▶ **Work instructions**
1. Copy the indemnification clause below word for word, in full.
2. Reproduce the lines of the listing from the one holding "صفحه اصلی (862, 85)" through the last line of the listing, both included.

▶ **Passage provided**
INDEMNIFICATION FOR EXPENSES
OF A PARTY WHO IS WHOLLY OR PARTLY SUCCESSFUL
5.1 Any
other provisions of this Agreement notwithstanding, to the extent
that Indemnitee is a party to (or a participant in) and is
successful, on the merits or otherwise, in the defense of any
Proceeding or any claim, issue or matter therein, the Company shall
indemnify and hold Indemnitee harmless against all Expenses
actually and reasonably incurred by him or her or on his or her
behalf in connection therewith. If Indemnitee is successful, on the
merits or otherwise, as to one or more but less than all claims,
issues or matters in any Proceeding, the Company shall indemnify
and hold Indemnitee harmless against all Expenses actually and
reasonably incurred by him or her or on his or her behalf in
connection with each successfully resolved claim, issue or matter
and any claim, issue or matter related to each such successfully
resolved claim, issue or matter. For purposes of this
Section 5.1 and without limitation, the termination of
any claim, issue or matter in such a Proceeding by dismissal, with
or without prejudice, shall be deemed to be a successful result as
to such claim, issue or matter.

▶ **Task data**
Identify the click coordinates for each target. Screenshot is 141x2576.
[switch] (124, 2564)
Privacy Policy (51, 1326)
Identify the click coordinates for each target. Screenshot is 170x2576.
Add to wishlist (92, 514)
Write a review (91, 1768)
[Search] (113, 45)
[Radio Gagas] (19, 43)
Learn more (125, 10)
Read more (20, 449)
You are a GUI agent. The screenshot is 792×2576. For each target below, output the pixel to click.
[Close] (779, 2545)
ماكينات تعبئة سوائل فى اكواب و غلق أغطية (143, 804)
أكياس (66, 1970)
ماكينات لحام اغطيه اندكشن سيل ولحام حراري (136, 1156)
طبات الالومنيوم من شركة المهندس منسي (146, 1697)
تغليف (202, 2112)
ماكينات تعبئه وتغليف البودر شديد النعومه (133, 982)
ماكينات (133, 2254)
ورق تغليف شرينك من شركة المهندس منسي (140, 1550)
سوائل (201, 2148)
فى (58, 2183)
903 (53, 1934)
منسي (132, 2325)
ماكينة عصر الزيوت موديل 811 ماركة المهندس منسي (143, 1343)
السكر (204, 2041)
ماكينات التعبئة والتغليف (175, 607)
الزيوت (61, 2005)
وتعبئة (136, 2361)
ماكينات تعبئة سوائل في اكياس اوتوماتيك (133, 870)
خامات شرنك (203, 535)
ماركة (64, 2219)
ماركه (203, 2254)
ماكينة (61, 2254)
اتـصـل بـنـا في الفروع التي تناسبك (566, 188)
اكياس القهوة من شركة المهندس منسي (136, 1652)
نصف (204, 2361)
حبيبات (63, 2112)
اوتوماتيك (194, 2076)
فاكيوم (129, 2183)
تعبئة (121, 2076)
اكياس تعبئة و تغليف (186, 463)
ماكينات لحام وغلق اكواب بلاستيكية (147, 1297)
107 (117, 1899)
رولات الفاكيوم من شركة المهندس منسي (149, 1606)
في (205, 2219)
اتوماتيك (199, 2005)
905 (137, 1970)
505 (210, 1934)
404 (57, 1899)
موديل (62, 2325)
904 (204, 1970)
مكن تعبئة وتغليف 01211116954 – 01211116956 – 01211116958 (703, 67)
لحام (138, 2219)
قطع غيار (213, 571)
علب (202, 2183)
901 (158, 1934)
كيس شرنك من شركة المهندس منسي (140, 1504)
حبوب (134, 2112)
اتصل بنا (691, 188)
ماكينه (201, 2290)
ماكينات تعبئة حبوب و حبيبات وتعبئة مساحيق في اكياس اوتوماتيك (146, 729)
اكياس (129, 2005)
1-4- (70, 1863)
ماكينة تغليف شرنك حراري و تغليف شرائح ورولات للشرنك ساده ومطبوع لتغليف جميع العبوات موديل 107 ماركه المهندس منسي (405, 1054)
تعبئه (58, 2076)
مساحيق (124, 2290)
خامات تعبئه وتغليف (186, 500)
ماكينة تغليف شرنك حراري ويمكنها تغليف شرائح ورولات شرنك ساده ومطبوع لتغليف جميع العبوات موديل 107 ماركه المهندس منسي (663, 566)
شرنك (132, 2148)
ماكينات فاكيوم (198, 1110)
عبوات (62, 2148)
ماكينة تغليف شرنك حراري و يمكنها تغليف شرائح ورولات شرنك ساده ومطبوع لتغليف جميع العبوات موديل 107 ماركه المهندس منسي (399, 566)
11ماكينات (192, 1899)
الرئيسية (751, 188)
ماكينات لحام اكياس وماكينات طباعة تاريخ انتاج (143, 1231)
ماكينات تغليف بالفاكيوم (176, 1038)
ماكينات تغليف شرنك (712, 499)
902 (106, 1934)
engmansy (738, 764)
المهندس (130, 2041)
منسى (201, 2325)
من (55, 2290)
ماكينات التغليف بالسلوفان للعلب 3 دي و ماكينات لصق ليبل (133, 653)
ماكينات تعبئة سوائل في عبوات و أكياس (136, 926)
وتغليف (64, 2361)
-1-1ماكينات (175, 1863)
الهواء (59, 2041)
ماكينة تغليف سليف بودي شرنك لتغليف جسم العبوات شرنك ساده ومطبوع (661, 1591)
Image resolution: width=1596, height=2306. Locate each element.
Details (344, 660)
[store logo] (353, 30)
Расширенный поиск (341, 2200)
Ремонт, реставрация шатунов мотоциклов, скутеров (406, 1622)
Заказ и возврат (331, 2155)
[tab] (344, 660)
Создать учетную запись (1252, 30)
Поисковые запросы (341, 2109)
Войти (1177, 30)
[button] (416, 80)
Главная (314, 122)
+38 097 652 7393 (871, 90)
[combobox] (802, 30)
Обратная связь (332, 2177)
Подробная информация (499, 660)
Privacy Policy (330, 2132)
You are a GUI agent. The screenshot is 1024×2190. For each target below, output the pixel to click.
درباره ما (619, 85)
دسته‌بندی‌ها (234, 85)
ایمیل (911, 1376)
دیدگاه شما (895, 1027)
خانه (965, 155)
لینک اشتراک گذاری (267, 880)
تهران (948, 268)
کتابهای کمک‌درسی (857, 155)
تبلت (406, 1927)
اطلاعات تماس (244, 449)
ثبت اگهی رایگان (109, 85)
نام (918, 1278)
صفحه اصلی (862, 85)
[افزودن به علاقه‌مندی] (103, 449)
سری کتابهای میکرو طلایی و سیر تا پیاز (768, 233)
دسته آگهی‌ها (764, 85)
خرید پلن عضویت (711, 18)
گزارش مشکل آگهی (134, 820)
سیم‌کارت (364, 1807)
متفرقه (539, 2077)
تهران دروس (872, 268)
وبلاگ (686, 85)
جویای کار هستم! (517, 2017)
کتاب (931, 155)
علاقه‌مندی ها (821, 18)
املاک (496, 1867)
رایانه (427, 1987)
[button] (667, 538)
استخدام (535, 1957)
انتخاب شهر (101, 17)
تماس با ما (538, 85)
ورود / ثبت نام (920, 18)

▶ **Solutions to the problems**
1.
INDEMNIFICATION FOR EXPENSES
OF A PARTY WHO IS WHOLLY OR PARTLY SUCCESSFUL
5.1 Any
other provisions of this Agreement notwithstanding, to the extent
that Indemnitee is a party to (or a participant in) and is
successful, on the merits or otherwise, in the defense of any
Proceeding or any claim, issue or matter therein, the Company shall
indemnify and hold Indemnitee harmless against all Expenses
actually and reasonably incurred by him or her or on his or her
behalf in connection therewith. If Indemnitee is successful, on the
merits or otherwise, as to one or more but less than all claims,
issues or matters in any Proceeding, the Company shall indemnify
and hold Indemnitee harmless against all Expenses actually and
reasonably incurred by him or her or on his or her behalf in
connection with each successfully resolved claim, issue or matter
and any claim, issue or matter related to each such successfully
resolved claim, issue or matter. For purposes of this
Section 5.1 and without limitation, the termination of
any claim, issue or matter in such a Proceeding by dismissal, with
or without prejudice, shall be deemed to be a successful result as
to such claim, issue or matter.

2.
صفحه اصلی (862, 85)
[افزودن به علاقه‌مندی] (103, 449)
سری کتابهای میکرو طلایی و سیر تا پیاز (768, 233)
دسته آگهی‌ها (764, 85)
خرید پلن عضویت (711, 18)
گزارش مشکل آگهی (134, 820)
سیم‌کارت (364, 1807)
متفرقه (539, 2077)
تهران دروس (872, 268)
وبلاگ (686, 85)
جویای کار هستم! (517, 2017)
کتاب (931, 155)
علاقه‌مندی ها (821, 18)
املاک (496, 1867)
رایانه (427, 1987)
[button] (667, 538)
استخدام (535, 1957)
انتخاب شهر (101, 17)
تماس با ما (538, 85)
ورود / ثبت نام (920, 18)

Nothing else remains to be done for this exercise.